##### LISTED RECORDS

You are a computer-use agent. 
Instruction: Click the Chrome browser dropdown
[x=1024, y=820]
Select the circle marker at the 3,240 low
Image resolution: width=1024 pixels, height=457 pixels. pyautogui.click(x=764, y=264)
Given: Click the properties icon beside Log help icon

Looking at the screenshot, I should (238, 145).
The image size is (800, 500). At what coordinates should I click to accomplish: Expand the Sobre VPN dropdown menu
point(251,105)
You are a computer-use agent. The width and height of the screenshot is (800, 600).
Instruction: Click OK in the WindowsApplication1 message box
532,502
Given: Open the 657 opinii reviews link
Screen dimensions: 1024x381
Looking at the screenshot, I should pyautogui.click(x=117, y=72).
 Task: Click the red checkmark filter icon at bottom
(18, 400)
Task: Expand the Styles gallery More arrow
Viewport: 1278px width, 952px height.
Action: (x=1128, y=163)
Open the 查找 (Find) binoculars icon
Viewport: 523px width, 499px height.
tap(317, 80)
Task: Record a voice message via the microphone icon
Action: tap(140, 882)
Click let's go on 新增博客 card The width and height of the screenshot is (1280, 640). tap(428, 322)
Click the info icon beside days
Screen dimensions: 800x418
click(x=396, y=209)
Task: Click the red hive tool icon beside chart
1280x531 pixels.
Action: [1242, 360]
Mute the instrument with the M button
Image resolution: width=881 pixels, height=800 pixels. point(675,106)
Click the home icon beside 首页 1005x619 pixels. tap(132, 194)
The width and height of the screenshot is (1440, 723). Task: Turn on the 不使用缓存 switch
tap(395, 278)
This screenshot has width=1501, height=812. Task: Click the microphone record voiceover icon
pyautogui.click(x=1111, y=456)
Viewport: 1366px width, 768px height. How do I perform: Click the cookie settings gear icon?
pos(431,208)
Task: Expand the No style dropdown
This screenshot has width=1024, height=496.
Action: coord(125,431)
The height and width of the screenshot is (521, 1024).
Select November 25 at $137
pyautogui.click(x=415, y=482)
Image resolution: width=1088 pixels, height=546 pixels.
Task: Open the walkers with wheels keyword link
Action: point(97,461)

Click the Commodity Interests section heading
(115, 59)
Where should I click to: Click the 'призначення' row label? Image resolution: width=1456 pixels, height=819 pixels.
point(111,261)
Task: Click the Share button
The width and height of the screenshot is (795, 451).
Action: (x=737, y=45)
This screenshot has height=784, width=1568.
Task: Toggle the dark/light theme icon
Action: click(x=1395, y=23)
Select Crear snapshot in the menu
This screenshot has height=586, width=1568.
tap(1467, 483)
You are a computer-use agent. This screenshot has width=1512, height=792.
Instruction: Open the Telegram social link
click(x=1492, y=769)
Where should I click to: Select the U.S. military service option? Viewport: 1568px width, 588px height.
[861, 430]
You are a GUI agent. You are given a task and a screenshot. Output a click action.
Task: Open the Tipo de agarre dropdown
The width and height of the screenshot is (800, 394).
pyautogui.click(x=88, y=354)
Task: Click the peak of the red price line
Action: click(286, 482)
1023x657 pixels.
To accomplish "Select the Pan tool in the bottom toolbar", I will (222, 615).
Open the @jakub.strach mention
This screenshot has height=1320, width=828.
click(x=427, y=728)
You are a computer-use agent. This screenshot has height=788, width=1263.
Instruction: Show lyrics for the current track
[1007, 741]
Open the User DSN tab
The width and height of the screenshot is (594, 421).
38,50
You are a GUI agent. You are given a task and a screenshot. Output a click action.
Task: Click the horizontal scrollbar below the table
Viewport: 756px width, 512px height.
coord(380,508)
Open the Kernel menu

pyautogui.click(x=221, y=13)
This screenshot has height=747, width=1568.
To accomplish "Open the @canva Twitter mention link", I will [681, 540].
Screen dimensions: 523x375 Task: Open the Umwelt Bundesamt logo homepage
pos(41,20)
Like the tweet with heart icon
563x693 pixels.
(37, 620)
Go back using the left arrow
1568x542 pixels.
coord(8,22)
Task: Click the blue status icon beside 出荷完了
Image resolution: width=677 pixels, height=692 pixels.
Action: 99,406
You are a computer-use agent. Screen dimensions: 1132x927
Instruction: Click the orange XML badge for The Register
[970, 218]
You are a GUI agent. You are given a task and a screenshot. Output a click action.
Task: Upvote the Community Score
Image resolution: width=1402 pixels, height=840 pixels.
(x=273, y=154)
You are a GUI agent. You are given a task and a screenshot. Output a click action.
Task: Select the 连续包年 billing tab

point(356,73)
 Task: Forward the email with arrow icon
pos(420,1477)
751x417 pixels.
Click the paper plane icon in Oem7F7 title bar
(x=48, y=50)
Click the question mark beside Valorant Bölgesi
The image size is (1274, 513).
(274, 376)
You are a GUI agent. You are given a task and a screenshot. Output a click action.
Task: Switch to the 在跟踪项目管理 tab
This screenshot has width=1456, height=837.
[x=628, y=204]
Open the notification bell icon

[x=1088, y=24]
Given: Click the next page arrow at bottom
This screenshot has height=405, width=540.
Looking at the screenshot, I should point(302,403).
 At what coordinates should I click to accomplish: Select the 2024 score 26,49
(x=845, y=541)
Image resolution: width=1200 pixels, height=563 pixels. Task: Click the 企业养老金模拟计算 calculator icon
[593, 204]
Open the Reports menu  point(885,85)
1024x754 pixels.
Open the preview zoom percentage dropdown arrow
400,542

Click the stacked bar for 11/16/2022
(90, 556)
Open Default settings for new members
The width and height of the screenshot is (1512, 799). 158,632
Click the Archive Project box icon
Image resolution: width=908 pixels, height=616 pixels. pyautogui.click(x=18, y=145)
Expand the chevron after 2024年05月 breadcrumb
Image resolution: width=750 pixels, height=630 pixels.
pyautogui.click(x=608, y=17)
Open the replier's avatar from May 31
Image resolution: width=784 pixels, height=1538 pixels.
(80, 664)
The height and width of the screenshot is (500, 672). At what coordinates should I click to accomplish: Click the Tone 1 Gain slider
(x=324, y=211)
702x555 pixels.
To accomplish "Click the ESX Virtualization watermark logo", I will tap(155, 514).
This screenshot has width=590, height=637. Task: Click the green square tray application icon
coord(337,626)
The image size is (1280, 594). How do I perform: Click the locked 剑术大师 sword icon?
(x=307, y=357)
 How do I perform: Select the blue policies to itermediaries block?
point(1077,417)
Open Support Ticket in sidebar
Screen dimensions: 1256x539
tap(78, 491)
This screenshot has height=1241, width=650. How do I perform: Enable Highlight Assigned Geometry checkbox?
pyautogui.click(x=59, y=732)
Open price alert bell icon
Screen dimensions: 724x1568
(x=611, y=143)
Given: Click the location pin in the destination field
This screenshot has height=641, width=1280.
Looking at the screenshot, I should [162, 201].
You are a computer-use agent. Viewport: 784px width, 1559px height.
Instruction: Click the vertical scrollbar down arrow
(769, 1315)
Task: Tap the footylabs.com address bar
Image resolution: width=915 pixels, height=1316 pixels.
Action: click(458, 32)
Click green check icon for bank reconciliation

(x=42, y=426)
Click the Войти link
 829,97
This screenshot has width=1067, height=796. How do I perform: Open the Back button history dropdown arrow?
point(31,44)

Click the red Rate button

##########

→ TASK TO COMPLETE: Copy each line of the data exactly, leaving nothing out.

→ ANSWER BELOW:
You are a computer-use agent. 
Instruction: Click the Chrome browser dropdown
[x=1024, y=820]
Select the circle marker at the 3,240 low
Image resolution: width=1024 pixels, height=457 pixels. pyautogui.click(x=764, y=264)
Given: Click the properties icon beside Log help icon

Looking at the screenshot, I should (238, 145).
The image size is (800, 500). At what coordinates should I click to accomplish: Expand the Sobre VPN dropdown menu
point(251,105)
You are a computer-use agent. The width and height of the screenshot is (800, 600).
Instruction: Click OK in the WindowsApplication1 message box
532,502
Given: Open the 657 opinii reviews link
Screen dimensions: 1024x381
Looking at the screenshot, I should pyautogui.click(x=117, y=72).
 Task: Click the red checkmark filter icon at bottom
(18, 400)
Task: Expand the Styles gallery More arrow
Viewport: 1278px width, 952px height.
Action: (x=1128, y=163)
Open the 查找 (Find) binoculars icon
Viewport: 523px width, 499px height.
tap(317, 80)
Task: Record a voice message via the microphone icon
Action: tap(140, 882)
Click let's go on 新增博客 card The width and height of the screenshot is (1280, 640). tap(428, 322)
Click the info icon beside days
Screen dimensions: 800x418
click(x=396, y=209)
Task: Click the red hive tool icon beside chart
1280x531 pixels.
Action: [1242, 360]
Mute the instrument with the M button
Image resolution: width=881 pixels, height=800 pixels. point(675,106)
Click the home icon beside 首页 1005x619 pixels. tap(132, 194)
The width and height of the screenshot is (1440, 723). Task: Turn on the 不使用缓存 switch
tap(395, 278)
This screenshot has width=1501, height=812. Task: Click the microphone record voiceover icon
pyautogui.click(x=1111, y=456)
Viewport: 1366px width, 768px height. How do I perform: Click the cookie settings gear icon?
pos(431,208)
Task: Expand the No style dropdown
This screenshot has width=1024, height=496.
Action: coord(125,431)
The height and width of the screenshot is (521, 1024).
Select November 25 at $137
pyautogui.click(x=415, y=482)
Image resolution: width=1088 pixels, height=546 pixels.
Task: Open the walkers with wheels keyword link
Action: point(97,461)

Click the Commodity Interests section heading
(115, 59)
Where should I click to: Click the 'призначення' row label? Image resolution: width=1456 pixels, height=819 pixels.
point(111,261)
Task: Click the Share button
The width and height of the screenshot is (795, 451).
Action: (x=737, y=45)
This screenshot has height=784, width=1568.
Task: Toggle the dark/light theme icon
Action: click(x=1395, y=23)
Select Crear snapshot in the menu
This screenshot has height=586, width=1568.
tap(1467, 483)
You are a computer-use agent. This screenshot has width=1512, height=792.
Instruction: Open the Telegram social link
click(x=1492, y=769)
Where should I click to: Select the U.S. military service option? Viewport: 1568px width, 588px height.
[861, 430]
You are a GUI agent. You are given a task and a screenshot. Output a click action.
Task: Open the Tipo de agarre dropdown
The width and height of the screenshot is (800, 394).
pyautogui.click(x=88, y=354)
Task: Click the peak of the red price line
Action: click(286, 482)
1023x657 pixels.
To accomplish "Select the Pan tool in the bottom toolbar", I will (222, 615).
Open the @jakub.strach mention
This screenshot has height=1320, width=828.
click(x=427, y=728)
You are a computer-use agent. This screenshot has height=788, width=1263.
Instruction: Show lyrics for the current track
[1007, 741]
Open the User DSN tab
The width and height of the screenshot is (594, 421).
38,50
You are a GUI agent. You are given a task and a screenshot. Output a click action.
Task: Click the horizontal scrollbar below the table
Viewport: 756px width, 512px height.
coord(380,508)
Open the Kernel menu

pyautogui.click(x=221, y=13)
This screenshot has height=747, width=1568.
To accomplish "Open the @canva Twitter mention link", I will [681, 540].
Screen dimensions: 523x375 Task: Open the Umwelt Bundesamt logo homepage
pos(41,20)
Like the tweet with heart icon
563x693 pixels.
(37, 620)
Go back using the left arrow
1568x542 pixels.
coord(8,22)
Task: Click the blue status icon beside 出荷完了
Image resolution: width=677 pixels, height=692 pixels.
Action: 99,406
You are a computer-use agent. Screen dimensions: 1132x927
Instruction: Click the orange XML badge for The Register
[970, 218]
You are a GUI agent. You are given a task and a screenshot. Output a click action.
Task: Upvote the Community Score
Image resolution: width=1402 pixels, height=840 pixels.
(x=273, y=154)
You are a GUI agent. You are given a task and a screenshot. Output a click action.
Task: Select the 连续包年 billing tab

point(356,73)
 Task: Forward the email with arrow icon
pos(420,1477)
751x417 pixels.
Click the paper plane icon in Oem7F7 title bar
(x=48, y=50)
Click the question mark beside Valorant Bölgesi
The image size is (1274, 513).
(274, 376)
You are a GUI agent. You are given a task and a screenshot. Output a click action.
Task: Switch to the 在跟踪项目管理 tab
This screenshot has width=1456, height=837.
[x=628, y=204]
Open the notification bell icon

[x=1088, y=24]
Given: Click the next page arrow at bottom
This screenshot has height=405, width=540.
Looking at the screenshot, I should point(302,403).
 At what coordinates should I click to accomplish: Select the 2024 score 26,49
(x=845, y=541)
Image resolution: width=1200 pixels, height=563 pixels. Task: Click the 企业养老金模拟计算 calculator icon
[593, 204]
Open the Reports menu  point(885,85)
1024x754 pixels.
Open the preview zoom percentage dropdown arrow
400,542

Click the stacked bar for 11/16/2022
(90, 556)
Open Default settings for new members
The width and height of the screenshot is (1512, 799). 158,632
Click the Archive Project box icon
Image resolution: width=908 pixels, height=616 pixels. pyautogui.click(x=18, y=145)
Expand the chevron after 2024年05月 breadcrumb
Image resolution: width=750 pixels, height=630 pixels.
pyautogui.click(x=608, y=17)
Open the replier's avatar from May 31
Image resolution: width=784 pixels, height=1538 pixels.
(80, 664)
The height and width of the screenshot is (500, 672). At what coordinates should I click to accomplish: Click the Tone 1 Gain slider
(x=324, y=211)
702x555 pixels.
To accomplish "Click the ESX Virtualization watermark logo", I will tap(155, 514).
This screenshot has width=590, height=637. Task: Click the green square tray application icon
coord(337,626)
The image size is (1280, 594). How do I perform: Click the locked 剑术大师 sword icon?
(x=307, y=357)
 How do I perform: Select the blue policies to itermediaries block?
point(1077,417)
Open Support Ticket in sidebar
Screen dimensions: 1256x539
tap(78, 491)
This screenshot has height=1241, width=650. How do I perform: Enable Highlight Assigned Geometry checkbox?
pyautogui.click(x=59, y=732)
Open price alert bell icon
Screen dimensions: 724x1568
(x=611, y=143)
Given: Click the location pin in the destination field
This screenshot has height=641, width=1280.
Looking at the screenshot, I should [162, 201].
You are a computer-use agent. Viewport: 784px width, 1559px height.
Instruction: Click the vertical scrollbar down arrow
(769, 1315)
Task: Tap the footylabs.com address bar
Image resolution: width=915 pixels, height=1316 pixels.
Action: click(458, 32)
Click green check icon for bank reconciliation

(x=42, y=426)
Click the Войти link
 829,97
This screenshot has width=1067, height=796. How do I perform: Open the Back button history dropdown arrow?
point(31,44)

Click the red Rate button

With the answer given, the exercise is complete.